Opinion  Square Viger

Un lieu historique à remettre en valeur

Les villes sont en continuelle évolution et les lieux qui leur assurent une cohérence, préservent leur identité et leur confèrent des significations sont principalement des lieux publics tels des parcs, places et boulevards. New York ne serait pas New York sans Central Park et Paris ne serait pas Paris sans le boulevard des Champs-Élysées.

À l’occasion, ces lieux publics nécessitent d’être réaménagés pour répondre à l’évolution de la ville. Le réaménagement récent de la place d’Armes, avec l’empreinte de la première église Notre-Dame inscrite dans le pavé, est révélateur de ce changement dans la continuité. Il en va de même avec le réaménagement du square Victoria lors de la réalisation du projet du Quartier international. Dans ces deux cas, c’est la réappropriation spontanée de ces deux places publiques par la population qui témoigne le mieux de la pertinence et de la qualité de ces nouveaux aménagements. Mais, il faut en être conscient, il est impossible d’aboutir à de tels résultats sans prendre appui sur des études sérieuses et faire appel à des professionnels fort compétents.

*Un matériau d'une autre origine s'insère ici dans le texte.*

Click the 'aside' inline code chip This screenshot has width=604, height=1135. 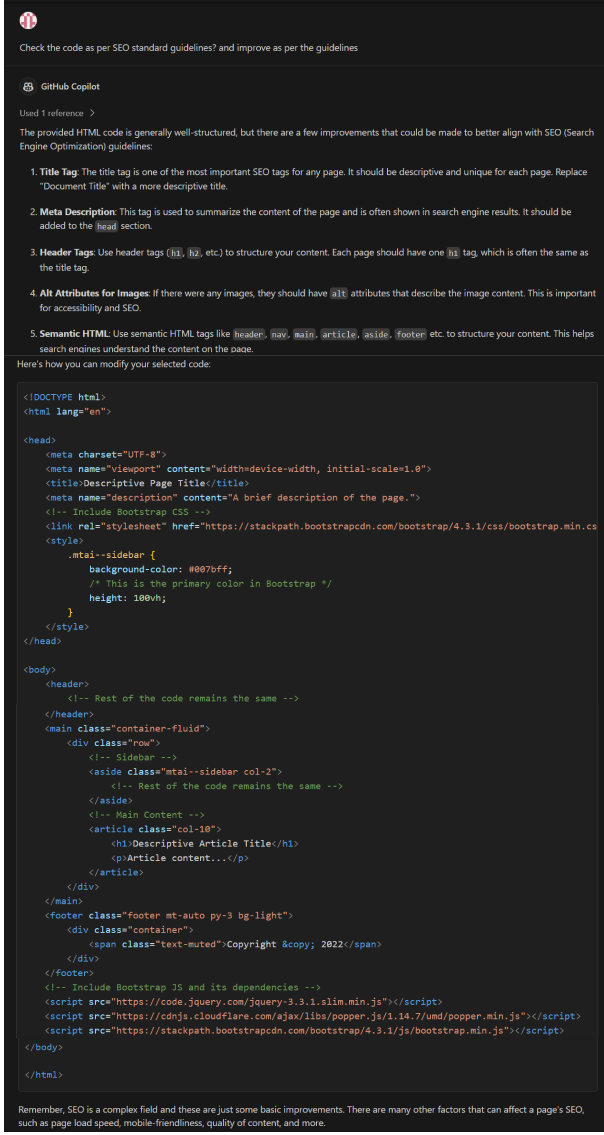tap(378, 335)
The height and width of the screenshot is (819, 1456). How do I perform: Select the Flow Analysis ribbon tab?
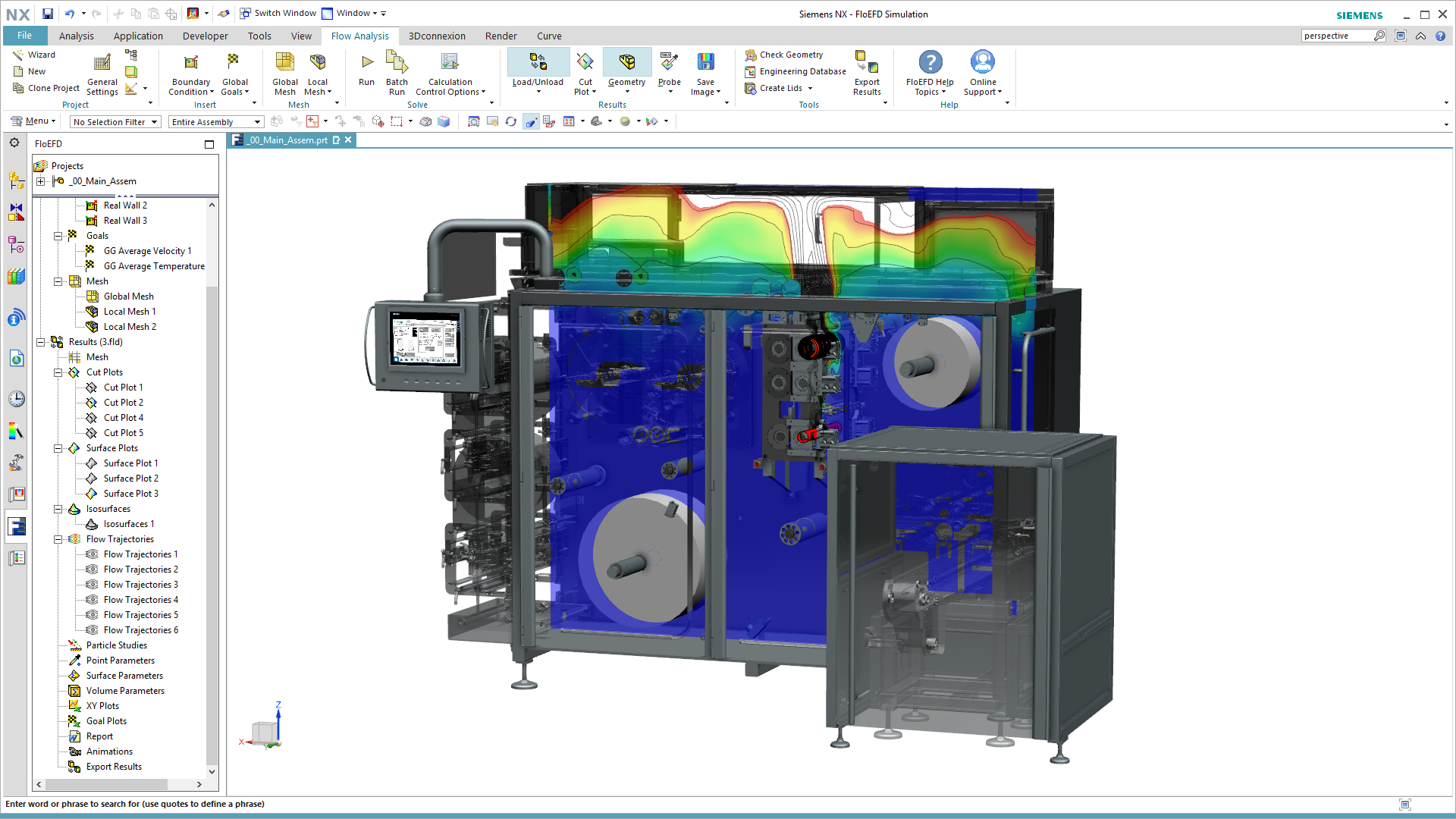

L’avenir du square Viger s’inscrit dans la même logique. À l’origine, au début du XIXe siècle, ce fut un square de conception britannique pour la bonne raison que la bourgeoisie anglo-saxonne de l’époque s’était regroupée près des installations militaires situées au Faubourg Québec. Puis, la bourgeoisie canadienne-française s’est approprié ce lieu, grâce notamment à la présence de l’Université de Montréal au Quartier latin.

Au début du XXe siècle, le square Viger s’avérait remarquable pour son aménagement, et cela, à l’échelle du Canada.

Avec le déplacement de l’Université vers le flanc nord du mont Royal, suivi par celui des classes aisées, la situation a changé et l’aménagement du square s’est dégradé, entre autres à cause de son sectionnement avec le passage de la rue Berri. Vint ensuite l’insertion de l’autoroute Ville-Marie en souterrain, laquelle nécessita des tours de ventilation. Ce n’est pas tant les besoins de la population que celui de camoufler ces installations qui fut à l’origine du projet de l’agora réalisé par l’artiste Charles Daudelin. Le mot agora, emprunté au grec, veut dire « lieu de réunion ». Dans les faits, comme on le sait, il s’agit davantage aujourd’hui d’un lieu d’exclusion.

UNE NOUVELLE DYNAMIQUE

Les choses se sont nettement améliorées depuis un demi-siècle dans ce secteur est du centre-ville : l’UQAM s’y est installée, le Faubourg Québec s’est repeuplé et les installations du CHUM couronnent cette évolution. Voilà une occasion unique de faire du square Viger le symbole de cette renaissance urbaine, à l’exemple de la place d’Armes et du square Victoria. Montréal étant une métropole désignée Ville UNESCO de design, ce n’est cependant pas avec un projet médiocre que bouderait une ville de province que l’on va y arriver.

Pour comprendre les forces qui furent dans le passé porteuses des qualités d’aménagement du square Viger et celles qui, aujourd’hui, assureront son avenir, ce réaménagement ne peut se limiter à l’agora actuelle et doit inclure l’ensemble des quatre îlots qui le composent et prendre appui sur des études approfondies, notamment sur le plan morphologique. Et comme Montréal héberge des professionnels dans le domaine du design urbain et de l’architecture de paysage qui comptent parmi les plus réputés au pays, c’est à eux qu’il faut s’adresser. C’est à ce prix que l’œuvre de Charles Daudelin pourra connaître une mise en valeur cohérente et que les citoyens pourront enfin profiter d’une place publique digne d’une grande métropole.